Having discharged a cargo of coal from Wollongong at Swinburne's wharf at Botany, the Advance embarked on her final voyage at about 1am, on 12 June 1902. She was in ballast, bound for Newcastle to load coal for the Government dredge Ulysses, then lying at Shea's Creek.

At 3am, the schooner, manned by a crew of four, ran into heavy seas off Henry's Head. The crew were attempting to wear the ship around when she was struck by a powerful wave and flung against the rocks. Almost immediately the receding waves sucked her back, only to send her on the rocks again. The mate, Carlson, called out that there was no use trying to launch the lifeboat, and that their only chance was to make for the rocks. Carlson later reported that the captain, Ingstrom, appeared to be confused, and may have been injured by the main boom, which was "flying about in all directions". The other three crewmembers - Carlson, Holm, and the ship's cook - reached the shore safely, although not without injury. They lit a fire and took shelter under a rock until morning.

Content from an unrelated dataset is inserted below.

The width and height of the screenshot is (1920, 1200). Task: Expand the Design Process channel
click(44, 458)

When morning came, the body of Captain Ingstrom was discovered floating in the water below, with a huge gash across his forehead. A coastguard at nearby La Perouse, who had seen their fire during the night, picked up the wounded men and took them to Little Bay Hospital, and also informed the police of Ingstrom's death. Gustavo Ingstrom, a seaman who resided at Balmain, was called upon to identify the remains of his brother.

Captain Ingstrom was interred on the following Saturday, 14 June, at the Rookwood Necropolis. The body was taken from the South Morgue to the funeral train, with a few old friends of the deceased following it to its last resting-place and the remains were interred in the Church of England section of the Necropolis.

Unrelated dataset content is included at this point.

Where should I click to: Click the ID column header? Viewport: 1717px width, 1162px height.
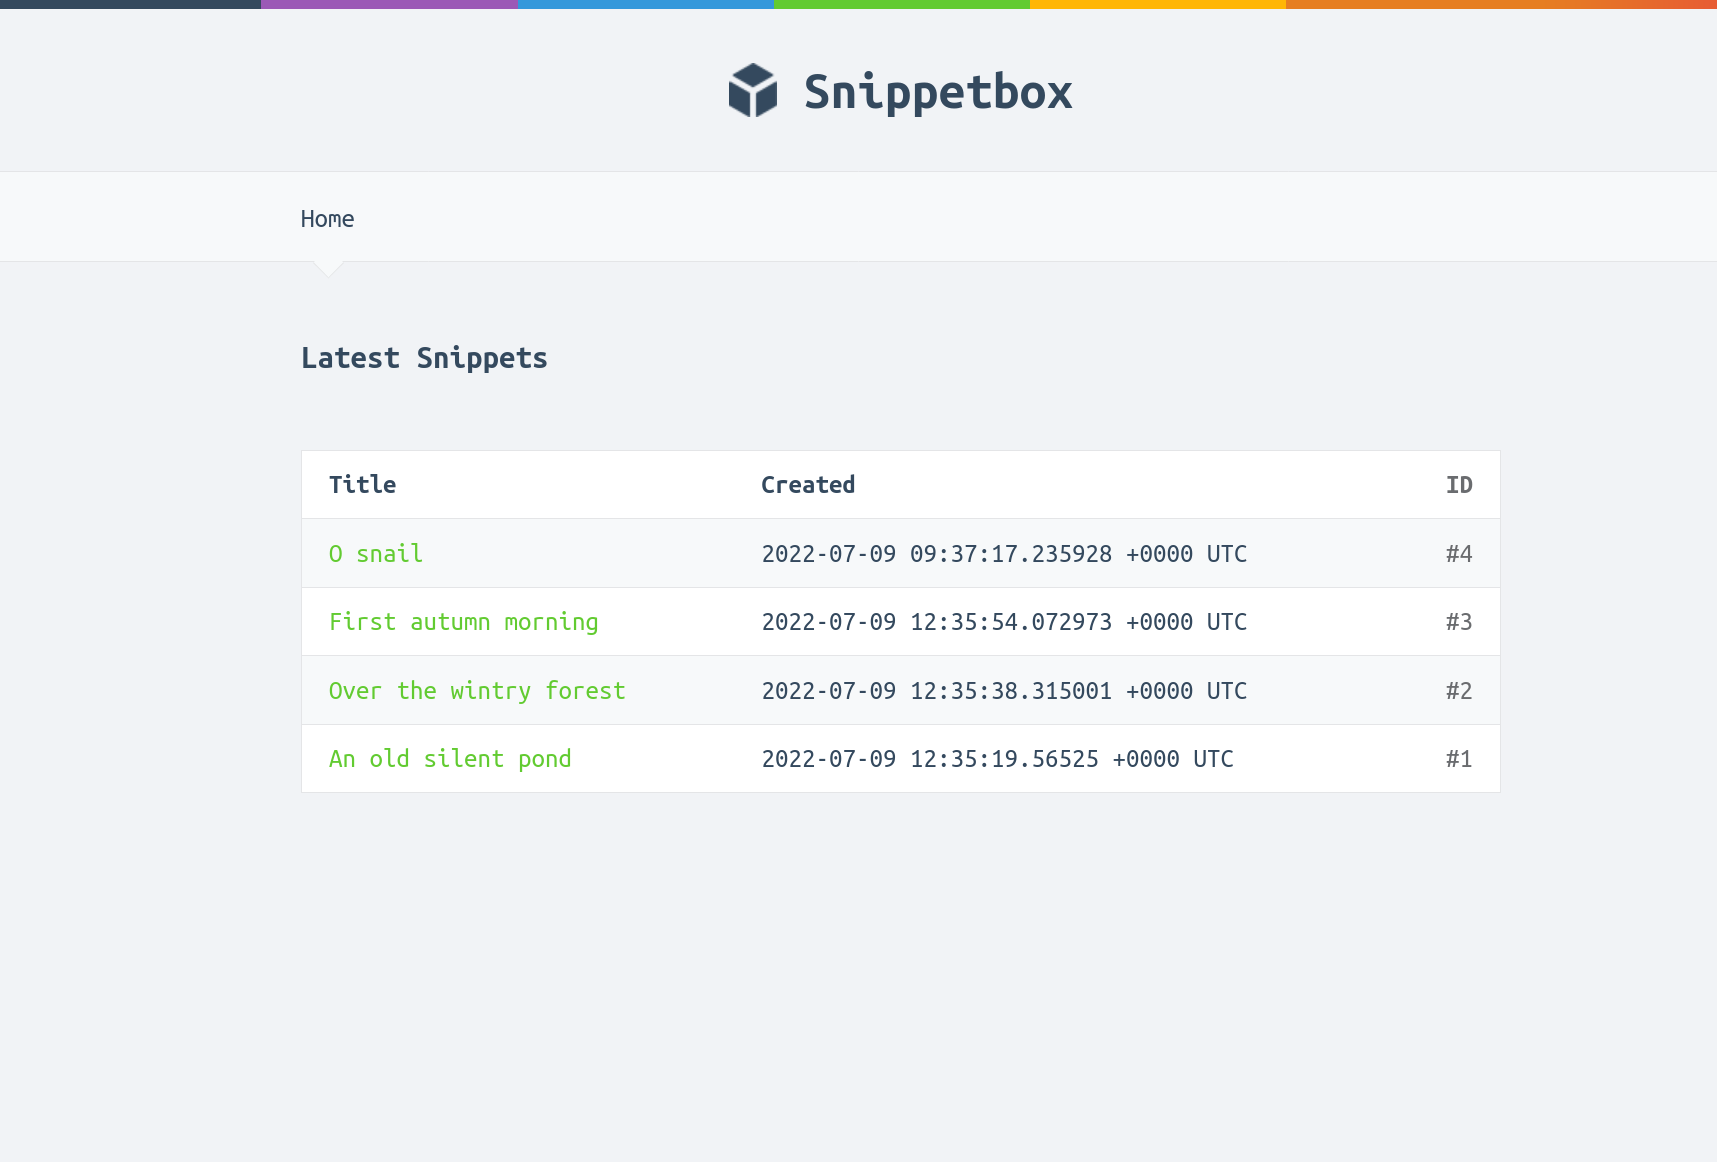[1459, 484]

The Advance, when she sank was valued at about £300 and was uninsured.

==Wreck site and wreckage==
"Henry Head, where the Advance struck, is a bold headland, distant about half a mile from Cape Banks, which forms the northern entrance to Botany Bay. The cliffs above are high and overhanging, while at the foot are a number of huge boulders lying about in all sorts of fantastic positions." Coincidentally, this small headland had claimed another vessel called the Advance just 18 years prior, in similar circumstances.

The day after the accident, all that could be seen of the Advance was "one of the masts, some planking, and a confused heap of rigging, sails, and tackle". A few scraps of wreckage and part of the deckhouse were strewn across a nearby beach.